Subsequently, other hyper-parameters like the batch size, subdivisions, learning rate, momentum, decay, and iterations are tailor-fitted for this work, as shown in Table 5. The fine-tuned model trained with a batch size of 64, a subdivision of 8, and iterations of 6000. The learning rate, momentum, and decay for the training process were based on the current resource and adjusted optimally with values of 0.00261, 0.9, and 0.0005. Furthermore, to provide initial results of the performance during the training phase, the weights serialized automatically every 1000 iterations.
Table 5. Hyper-Parameter configuration to fine-tune the model
3.7 Evaluation Metrics
Once the model completed both the training and testing phases, the next step is to perform an appropriate performance measurement with standardized evaluation metrics for object detection to measure overall performance.

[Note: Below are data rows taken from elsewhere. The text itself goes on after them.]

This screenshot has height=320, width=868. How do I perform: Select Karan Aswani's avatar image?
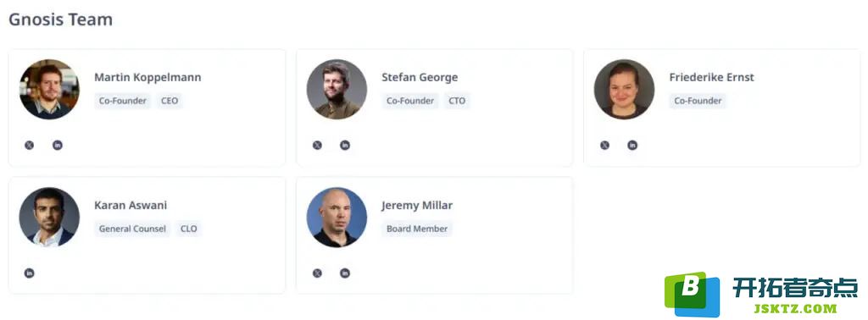coord(49,218)
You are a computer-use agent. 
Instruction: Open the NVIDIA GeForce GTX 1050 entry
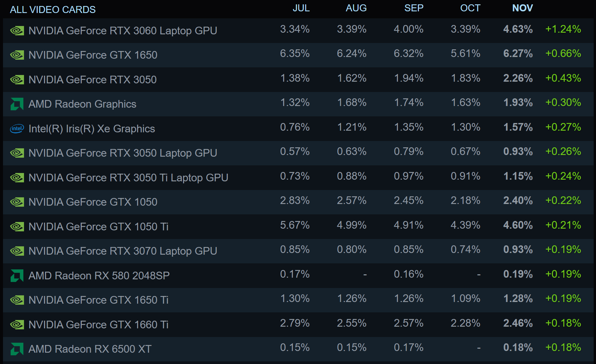[x=298, y=202]
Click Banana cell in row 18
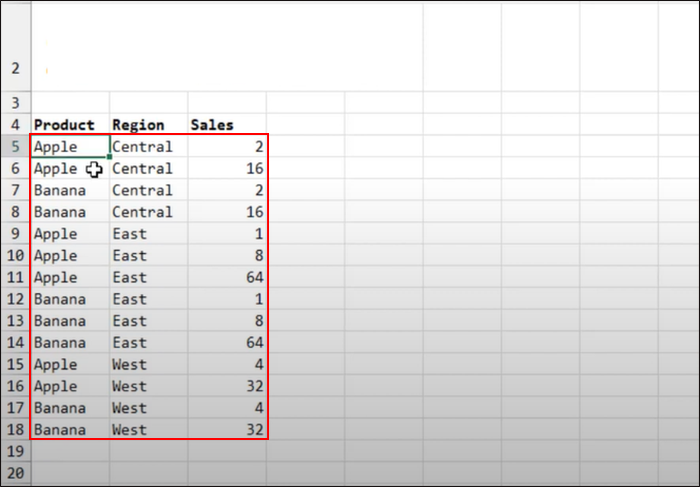The image size is (700, 487). click(x=60, y=430)
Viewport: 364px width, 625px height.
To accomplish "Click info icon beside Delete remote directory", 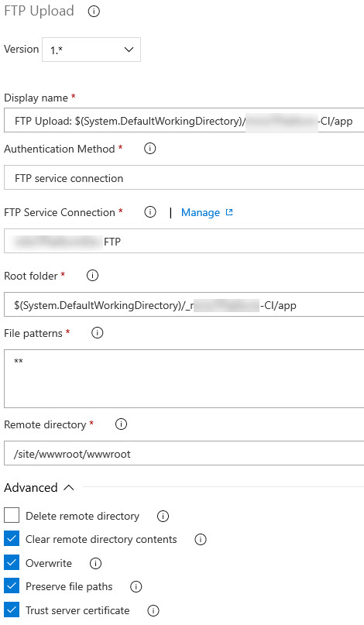I will tap(163, 516).
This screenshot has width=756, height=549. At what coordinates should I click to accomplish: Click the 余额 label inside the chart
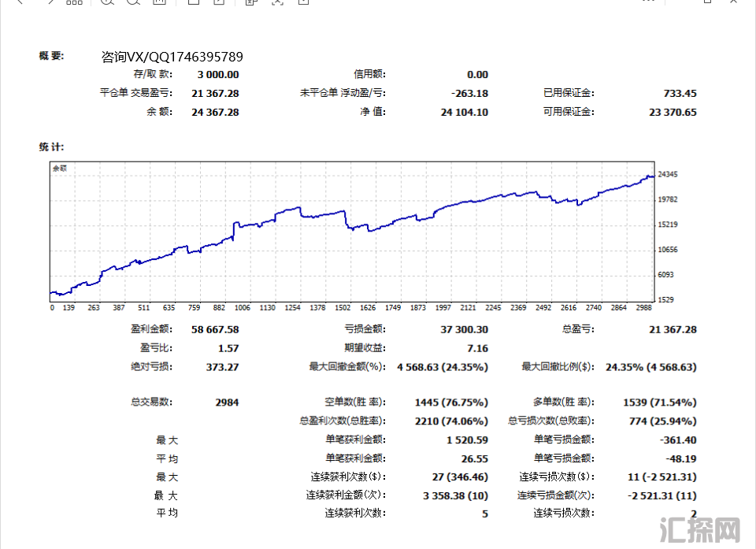[60, 168]
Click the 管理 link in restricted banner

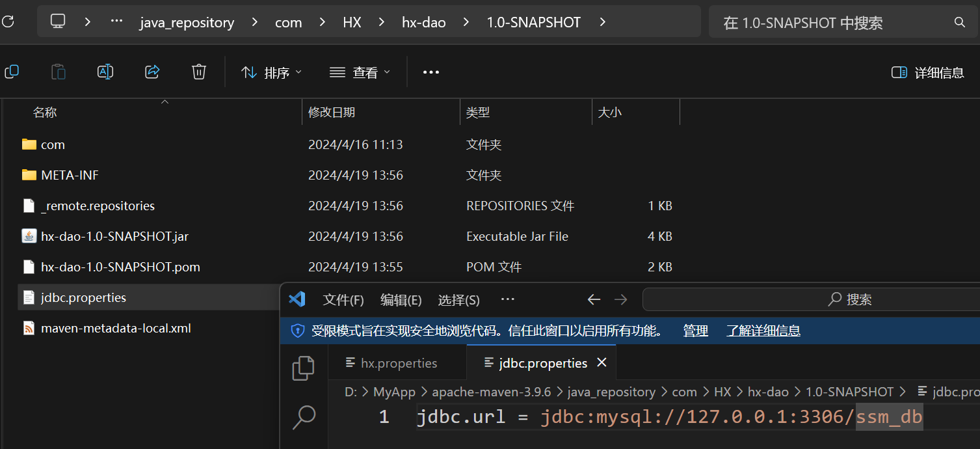point(695,331)
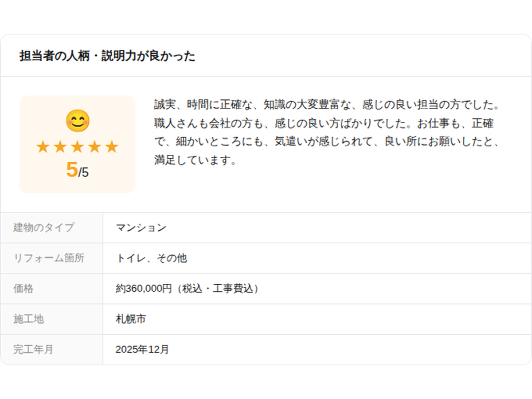Viewport: 532px width, 399px height.
Task: Click the 2025年12月 completion date
Action: pyautogui.click(x=142, y=349)
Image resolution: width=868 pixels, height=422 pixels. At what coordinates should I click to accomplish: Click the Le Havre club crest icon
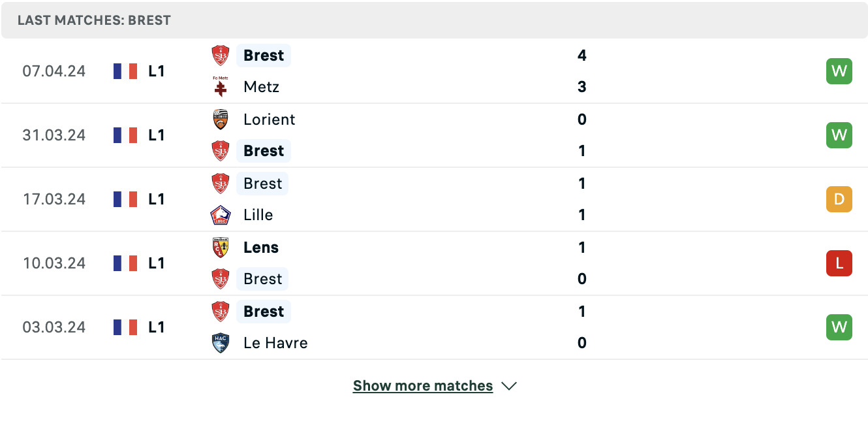click(x=221, y=343)
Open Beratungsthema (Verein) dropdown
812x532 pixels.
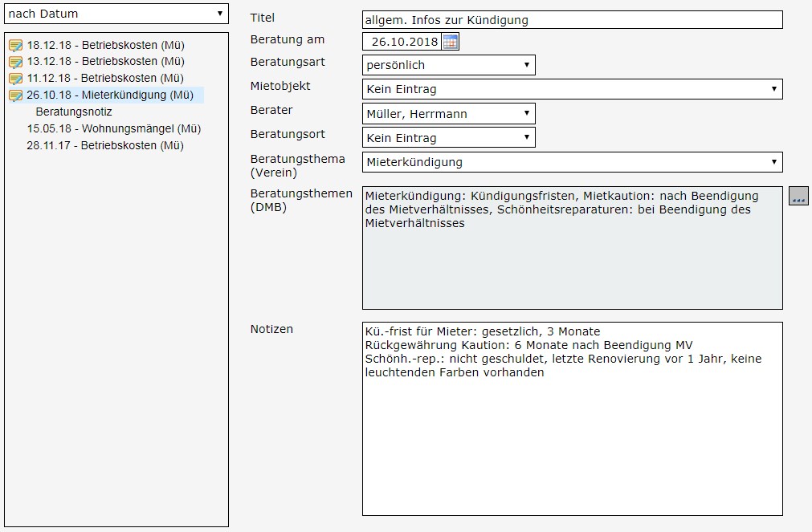coord(572,162)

This work selected a threshold 𝑘 of 0.5 to evaluate the Intersection over Union (IoU), Precision (PR), Recall (RE), and the mAP. The following are calculated based on the number of True Positives (TP), False Positives (FP), and False Negative (FN) detections by the model using a test set of 613 MRIs. The TP signifies a correctly detected tumor class with a correct label, while FPs are the detected non-tumors, and FNs are tumors that the model did detect properly. This work did not include True Negatives as the dataset did not have any negative samples (MRI without lesions or tumor) included. Thus, an F1-score plays a more relevant metric to measure the harmonic mean between FNs and FPs of the unbalanced dataset rather than accuracy [47].

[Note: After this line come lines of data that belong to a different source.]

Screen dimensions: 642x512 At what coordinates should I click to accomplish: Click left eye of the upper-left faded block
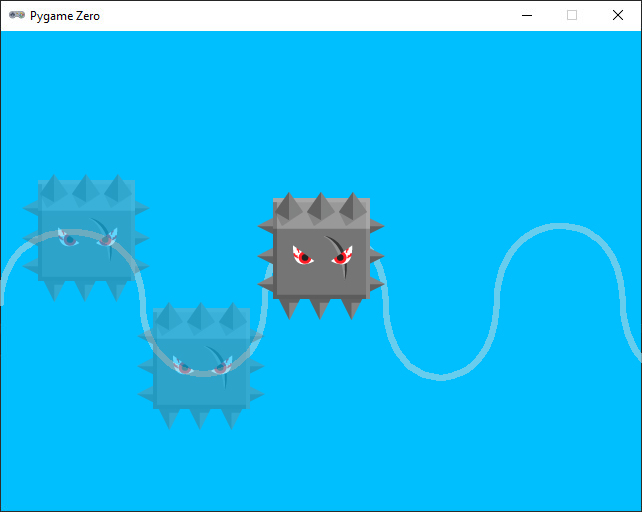(x=69, y=238)
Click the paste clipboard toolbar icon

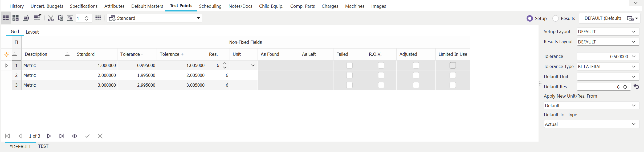coord(60,18)

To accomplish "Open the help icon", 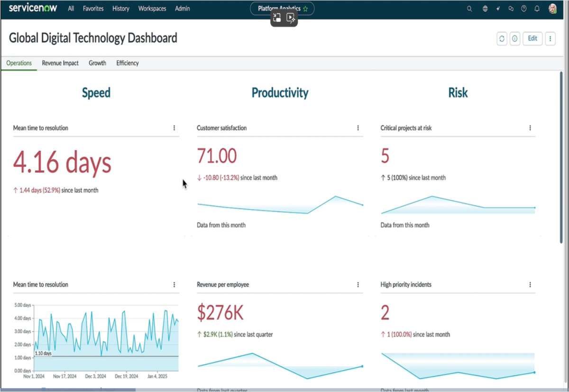I will [523, 9].
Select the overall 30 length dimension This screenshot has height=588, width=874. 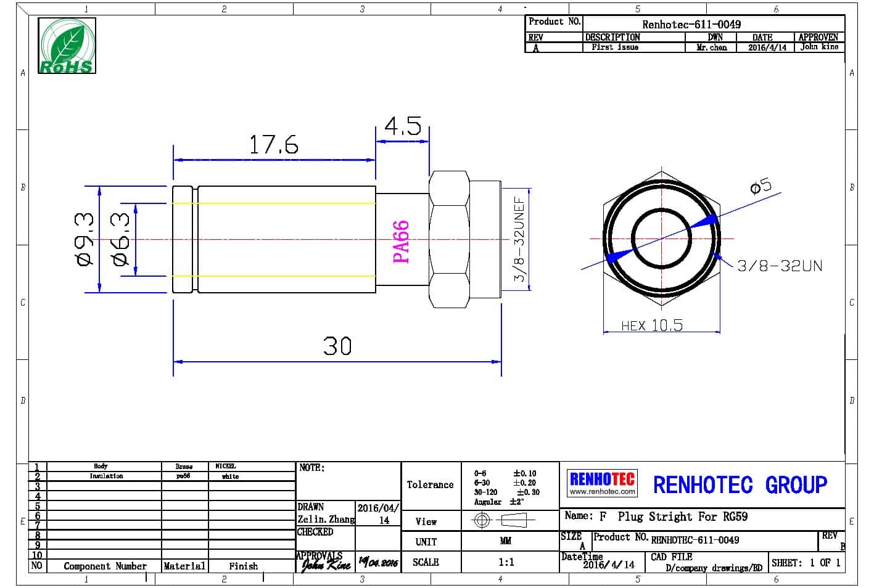pyautogui.click(x=337, y=346)
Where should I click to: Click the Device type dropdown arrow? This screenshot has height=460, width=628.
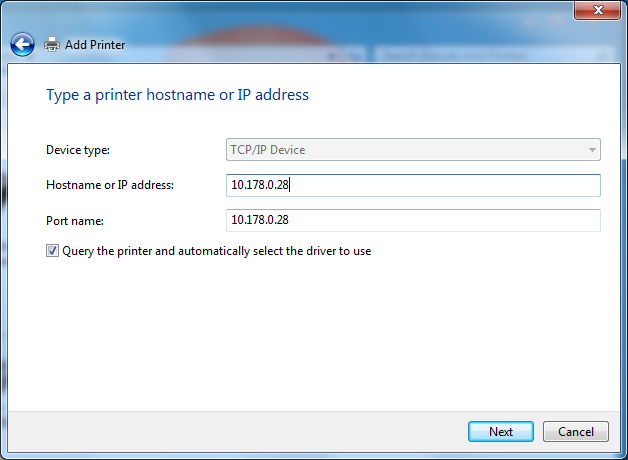coord(592,150)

In a global standard, Average Precision (AP) is the metric used to determine the overall detection prowess of object detection models rather than accuracy [48]. This metric pertains to the number of correctly and incorrectly classified samples of a specific class instance. Where the 𝑃(𝑘) refers to the precision at a specifically given threshold 𝑘, and ∆𝑟(𝑘) as the shift in the Recall (RE). Eq. (8) formally presents the AP [49].
\(A P=\frac{1}{N} \sum_{k=1}^{N} P(k) \Delta r(k)\) (8)
The mAP calculates the mean of all AP for each category. Using the mAP as the primary key indicator can justify a model that worked best overall to detect brain tumors specifically. Eq. (9) formally presents the mathematical equation for the mAP [31].
\(m A P=\frac{1}{N} \sum_{i=1}^{N} A P_{i}\) (9)
The Intersection over Union (IoU) determines the overlap between two bounding boxes. Eq. (10) calculates the IoU by having the intersection area divided by the area of union [28].
\(I o U=\frac{\text { Area of Intersection }}{\text { Area of Union }}\) (10)
In Eq. (11), the Miss Rate (MR) measures the FNs ratio compared to all the detected objects within the given image. In contrast, (12) measures the FPs instead. Both measures indicate better performance with lower values [50].
\(M R=\frac{F N}{F N+T P}\) (11)
\(F P P I=\frac{F P}{F P+T P}\) (12)
In the medical field, the PR, RC, and the F1-Score metrics play a vital role to justify the ratio of correctly predicted positives towards all detections, potential detections, and the harmony between PR and RE, respectively. Similarly, in DL, the given metrics can determine a model’s effectiveness and establish its trustworthiness towards a specific task. The following are formally calculated based on (13), (14), and (15) [30].
\(P R=\frac{T P}{T P+F P}\) (13)
\(R C=\frac{T P}{T P+F N}\) (14)
\(F 1-\text { Score }=\frac{2 *(P R * R C)}{P R+R C}\) (15)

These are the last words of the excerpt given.